## Text block

2022-May-20 07:06 UTC

head link

[PATCH 2/3] mm/memory-failure.c: support reset PTE during unpoison

Origianlly, unpoison_memory() is only used by hwpoison-inject, and
unpoisons a page which is poisoned by hwpoison-inject too. The kernel PTE
entry has no change during software poison/unpoison.

On a virtualization platform, it's possible to fix hardware corrupted page
by hypervisor, typically the hypervisor remaps the error HVA(host virtual
address). So add a new parameter 'const char *reason' to show the reason
called by.

Once the corrupted page gets fixed, the guest kernel needs put page to
buddy. Reuse the page and hit the following issue(Intel Platinum 8260):
 BUG: unable to handle page fault for address: ffff888061646000
 #PF: supervisor write access in kernel mode
 #PF: error_code(0x0002) - not-present page
 PGD 2c01067 P4D 2c01067 PUD 61aaa063 PMD 10089b063 PTE 800fffff9e9b9062
 Oops: 0002 [#1] PREEMPT SMP NOPTI
 CPU: 2 PID: 31106 Comm: stress Kdump: loaded Tainted: G   M       OE    
5.18.0-rc6.bm.1-amd64 #6
 Hardware name: QEMU Standard PC (i440FX + PIIX, 1996), BIOS
rel-1.16.0-0-gd239552ce722-prebuilt.qemu.org 04/01/2014
 RIP: 0010:clear_page_erms+0x7/0x10

The kernel PTE entry of the fixed page is still uncorrected, kernel hits
page fault during prep_new_page. So add 'bool reset_kpte' to get a
change
to fix the PTE entry if the page is fixed by hypervisor.

Signed-off-by: zhenwei pi <pizhenwei at bytedance.com>
---
 include/linux/mm.h   |  2 +-
 mm/hwpoison-inject.c |  2 +-
 mm/memory-failure.c  | 26 +++++++++++++++++++-------
 3 files changed, 21 insertions(+), 9 deletions(-)

diff --git a/include/linux/mm.h b/include/linux/mm.h
index 665873c2788c..7ba210e86401 100644
--- a/include/linux/mm.h
+++ b/include/linux/mm.h
@@ -3191,7 +3191,7 @@ enum mf_flags {
 extern int memory_failure(unsigned long pfn, int flags);
 extern void memory_failure_queue(unsigned long pfn, int flags);
 extern void memory_failure_queue_kick(int cpu);
-extern int unpoison_memory(unsigned long pfn);
+extern int unpoison_memory(unsigned long pfn, bool reset_kpte, const char
*reason);
 extern int sysctl_memory_failure_early_kill;
 extern int sysctl_memory_failure_recovery;
 extern void shake_page(struct page *p);
diff --git a/mm/hwpoison-inject.c b/mm/hwpoison-inject.c
index 5c0cddd81505..0dd17ba98ade 100644
--- a/mm/hwpoison-inject.c
+++ b/mm/hwpoison-inject.c
@@ -57,7 +57,7 @@ static int hwpoison_unpoison(void *data, u64 val)

## Provided data
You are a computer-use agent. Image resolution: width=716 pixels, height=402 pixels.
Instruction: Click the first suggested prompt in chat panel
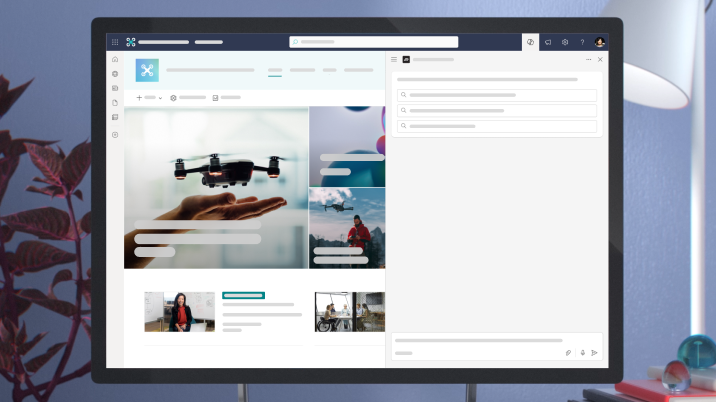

## The request
Carry on the unpoison_memory() kernel patch from the point where it ends.

## Exercise result
 	if (!capable(CAP_SYS_ADMIN))
 		return -EPERM;
 
-	return unpoison_memory(val);
+	return unpoison_memory(val, false, "hwpoison-inject");
 }
 
 DEFINE_DEBUGFS_ATTRIBUTE(hwpoison_fops, NULL, hwpoison_inject,
"%lli\n");
diff --git a/mm/memory-failure.c b/mm/memory-failure.c
index 95c218bb0a37..a46de3be1dd7 100644
--- a/mm/memory-failure.c
+++ b/mm/memory-failure.c
@@ -2132,21 +2132,26 @@ core_initcall(memory_failure_init);
 /**
  * unpoison_memory - Unpoison a previously poisoned page
  * @pfn: Page number of the to be unpoisoned page
+ * @reset_kpte: Reset the PTE entry for kmap
+ * @reason: The callers tells why unpoisoning the page
  *
- * Software-unpoison a page that has been poisoned by
- * memory_failure() earlier.
+ * Unpoison a page that has been poisoned by memory_failure() earlier.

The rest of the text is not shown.